The fruits are roughly the size of a ping pong ball and contain a bluish-white pulp that is mildly sweet and delicately flavored. Young leaves and plant tips are also edible. Not known use as medicinal plant in Maldives, but has been used in traditional medicine in some countries. Dry leaves are used in tea in Vietnamese folk medicine to relieve sleeping problems, as well as treatment for itching and coughs. The fresh, whole plant is boiled and the liquid used as a children's anthelmintic, for intestinal nematodes and flatworms. A decoction of the dried plant is drunk to treat colds and chest coughs. It is also used in the treatment of tuberculosis, worms, and for coughs and colds. Fluid, pressed from the leaves and stem, is used to improve fertility in women.
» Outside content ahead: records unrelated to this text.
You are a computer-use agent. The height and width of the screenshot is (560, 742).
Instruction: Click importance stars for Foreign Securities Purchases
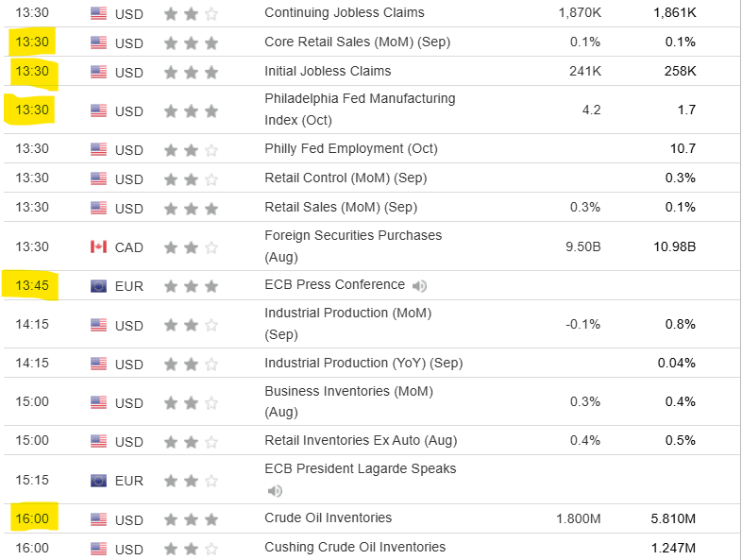click(191, 247)
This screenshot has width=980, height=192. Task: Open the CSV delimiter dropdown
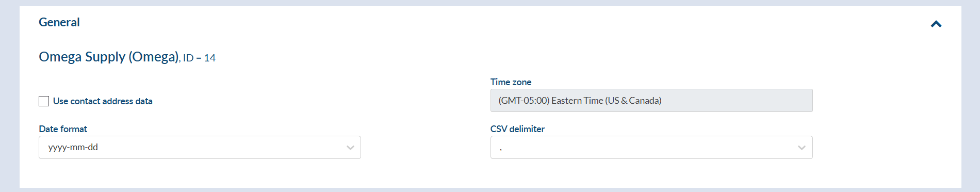(x=651, y=147)

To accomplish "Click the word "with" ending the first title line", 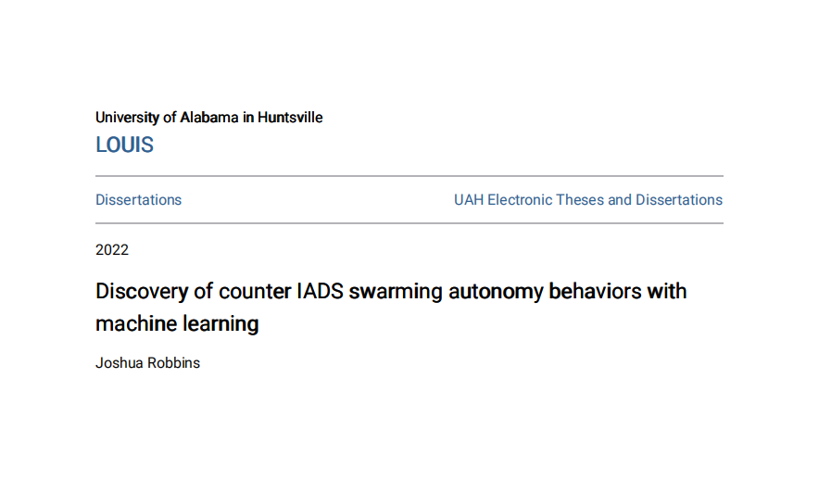I will (668, 292).
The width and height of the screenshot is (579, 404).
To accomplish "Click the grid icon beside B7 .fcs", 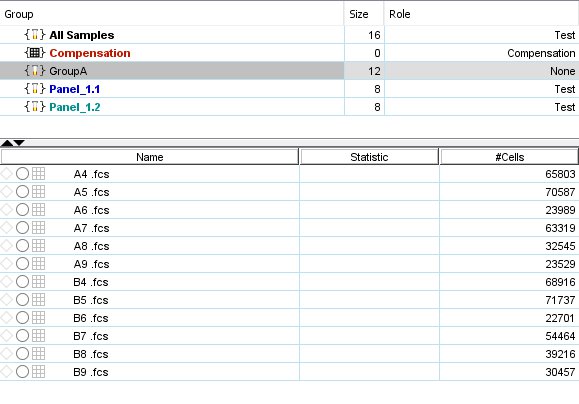I will pyautogui.click(x=38, y=336).
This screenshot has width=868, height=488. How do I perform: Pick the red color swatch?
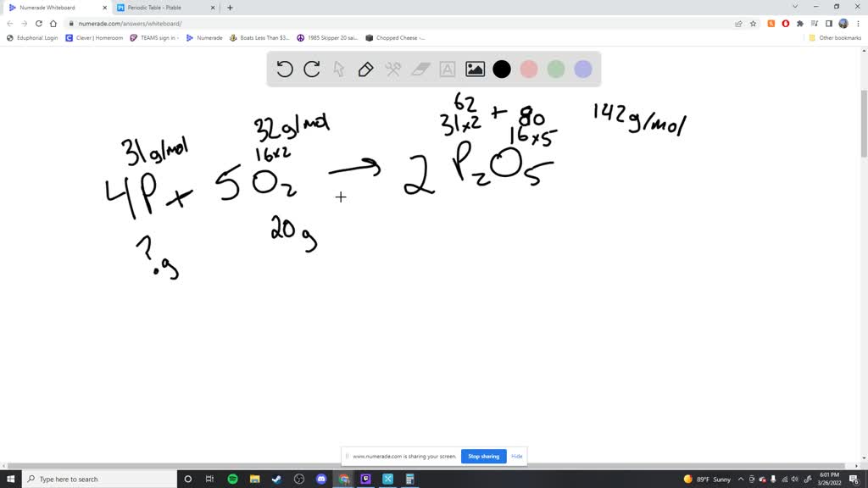(529, 69)
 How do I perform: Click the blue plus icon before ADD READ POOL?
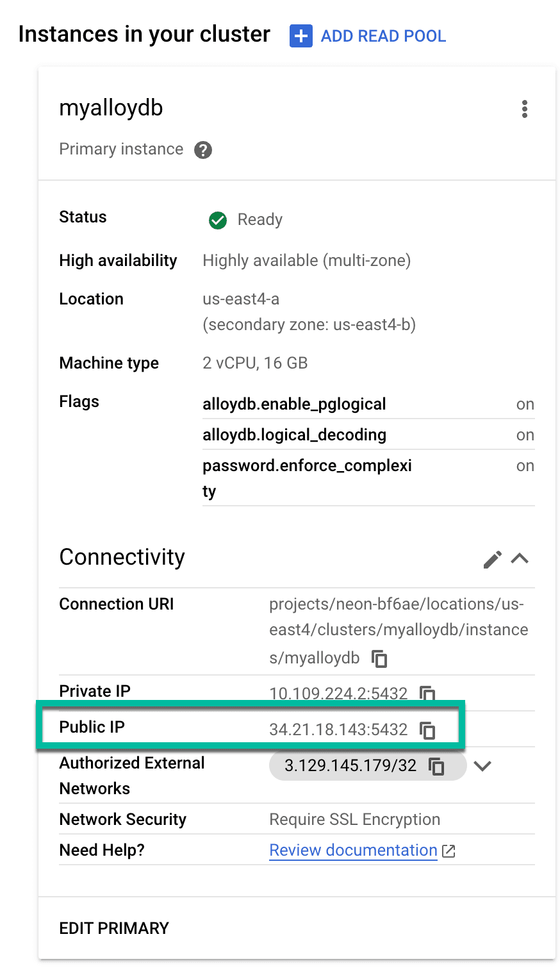tap(301, 37)
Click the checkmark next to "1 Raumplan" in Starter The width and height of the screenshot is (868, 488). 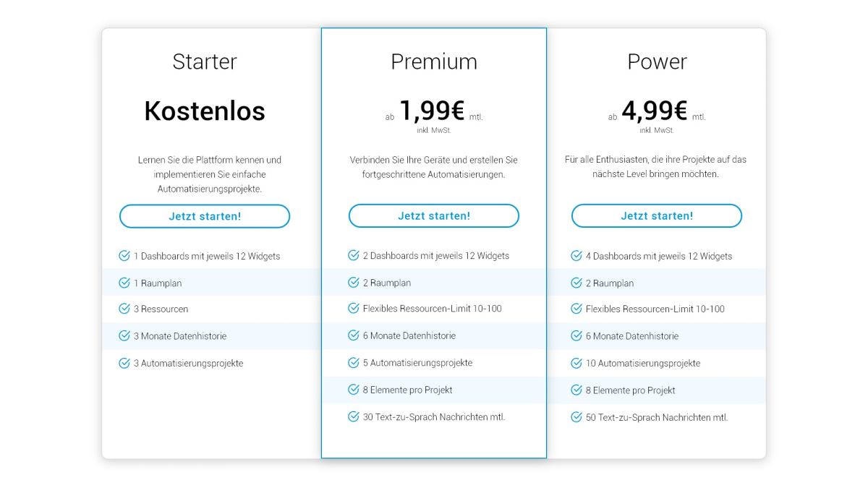point(123,283)
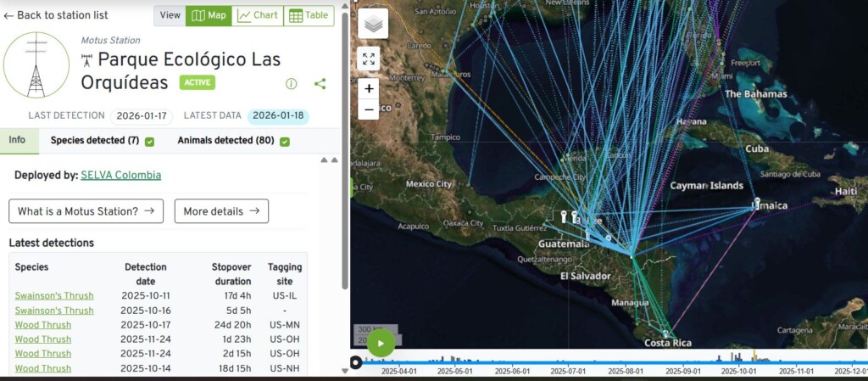Share this station via share icon
868x381 pixels.
(320, 83)
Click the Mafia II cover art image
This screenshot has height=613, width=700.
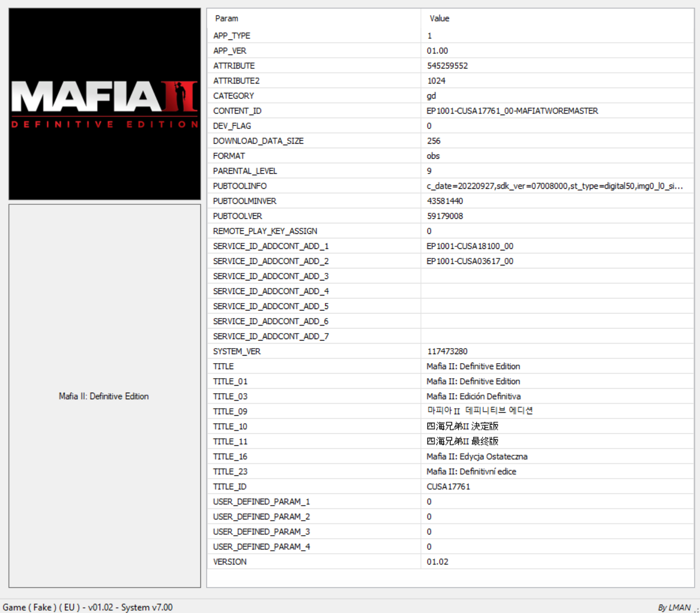pyautogui.click(x=104, y=104)
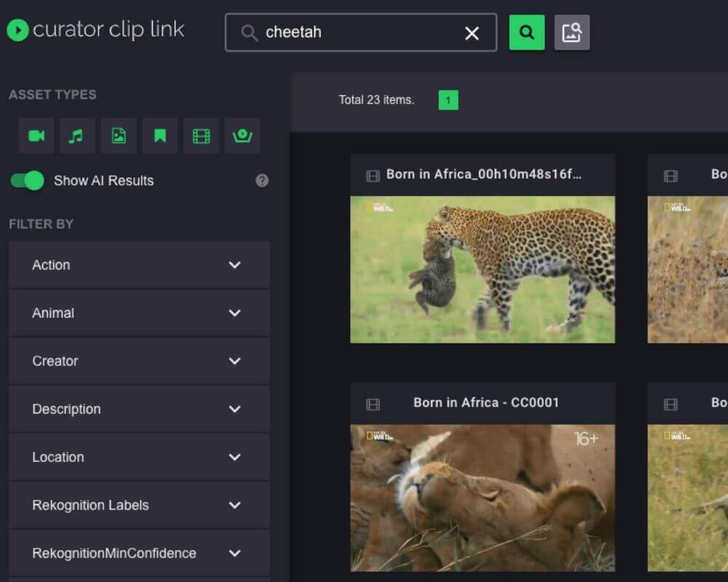
Task: Click the magnifier inside the search field
Action: (248, 32)
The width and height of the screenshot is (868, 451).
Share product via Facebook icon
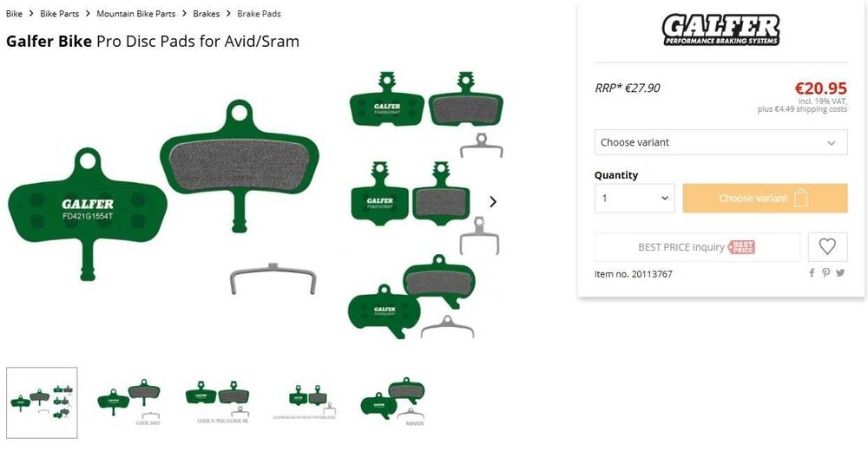tap(812, 273)
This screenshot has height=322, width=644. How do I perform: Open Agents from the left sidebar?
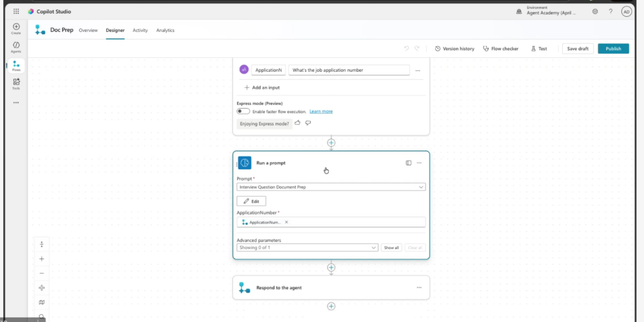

The root is antispasmodic. The leaves are crushed in water and the solution drunk as an antidote to the bite of the Papuan Black Snake. The leaves, combined with those of Erythrina variegata, are mashed and their juice extracted then drunk in order to induce sleep or to treat sleeping disorders. An infusion of the leaves is used for healing wounds. Freshed young leaves are mashed and then rubbed on to the wound of a snake bite. The leaf contains substances that have possible antimicrobial activity.